Chvan Chorn, the 41-year-old chief of the village, said he too believed Kin was a sorcerer, and does not want him to return.
Chorn said it was the only way to explain the recent spate of illnesses, adding that the theory had been endorsed by people in neighbouring villages, and by multiple fortune-tellers.
He said Kin had confessed to eating a piece of brateal, allowing the plant’s magic to circulate “through his whole body”, and claimed that when Kin refused to pray for sick villagers, they died “one after another”.
Chorn denied that villagers wanted to kill Kin, arguing that if that were the case then they would have done so already.
“They could have killed him in a secret way, but they just expelled him from his home,” he said, as other villagers shouted in agreement.
Standing aside from the group, Kin’s wife, 35-year-old Ramam Payi – who has been staying with her husband at the Bakeo police station but accompanied Post Weekend reporters to the village – stared at the ground, shaking her head.
Payi, who speaks only broken Khmer, said that, while she does not feel personally threatened by her neighbours, the exile of her husband has made life difficult.
“No one takes care of the family now, especially when the kids are sick,” she said in her native language.
Villagers last week could not agree on how many people Kin had killed, with estimates ranging from five to 12.
When asked about Kin, Romam Phort, an elderly woman who could not remember her age, immediately began listing the names of villagers he had murdered.
“Eight villagers died of the brateal … so villagers do not allow him to stay”, she said.
At the other end of the small village, at Kin’s former home, his father-in-law said his own life had been upturned because of the allegations.
“Almost all of the villagers came to my home with pigs and chickens [after Kin was accused of sorcery],” Rocham Vin said.
The 67-year-old said he was keen to have his son-in-law back at home, but couldn’t envisage a way that Kin would be able to live safely in the village.

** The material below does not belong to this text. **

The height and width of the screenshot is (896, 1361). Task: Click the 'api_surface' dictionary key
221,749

He added that if villagers had fallen ill it was likely “because they do not pray or offer foods to the village spirit or devil”. As an afterthought he said that a lack of sanitation may also have caused diseases.

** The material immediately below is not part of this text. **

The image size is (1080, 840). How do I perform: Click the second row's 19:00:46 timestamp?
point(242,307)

Chhay Thy, provincial coordinator for local rights group Adhoc, said Kin was just the latest in a long line of “sorcerers” to be persecuted in the province’s villages, which are largely populated by ethnic minorities.
Alleged sorcerers have been burned, stoned and shot dead, while many more have been chased from their homes.

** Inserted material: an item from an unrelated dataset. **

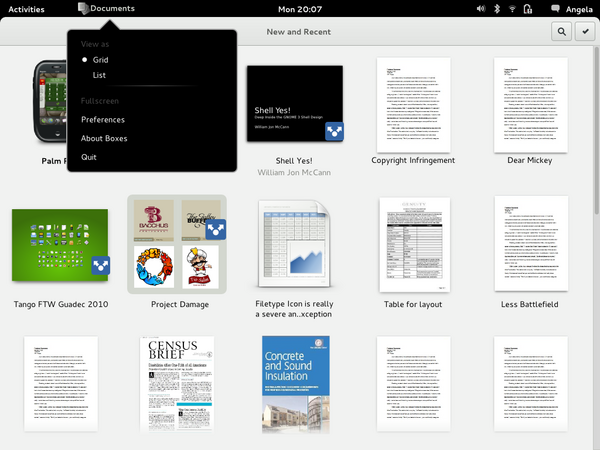Click the chat bubble icon beside Angela
This screenshot has height=450, width=600.
coord(555,9)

Thy said magic is a “strong belief” for indigenous communities in the area, and one that is difficult to dispel.
Elsewhere in the province, just last month a couple were attacked by four assailants wielding machetes, who later told police that the assault had been motivated by the belief that the husband and wife were practising witchcraft.
Sok Soau and Leang Sornn, both 57, have also fled their home since the attack, and are currently staying with relatives about 40 kilometres away.
The couple, who have both sustained severe injuries, said they had no idea why they had been targeted.
“The attackers accused me of being a sorcerer, but I am not aware of sorcery … I know only how to plant cucumbers,” Soau said as he picked at his leg where ants were crawling around a large wound, stitched loosely back together.
A decades-old corpse of a wild bird hung on the wall behind him, there, he said, to protect the property. But even that provides little solace to the couple.
The four assailants, who broke into their home while they were sleeping, were arrested immediately after the attack, but were released on bail just days later.
“We dare not to stay at home, or we will be killed because they were all released,” Soau said.
With medical bills mounting, and their injuries and fear preventing them from returning to work, the couple said they are concerned about their future.
Back at Bakeo police station, Kin said his own future hung in the balance.
He was unsure how long police would let him stay there and was relying on donations of food, which would soon dry up, to keep his large family alive.
As he awaited his fate, the “sorcerer” was left pondering where it all went wrong.
“I myself do not believe in sorcery,” he said.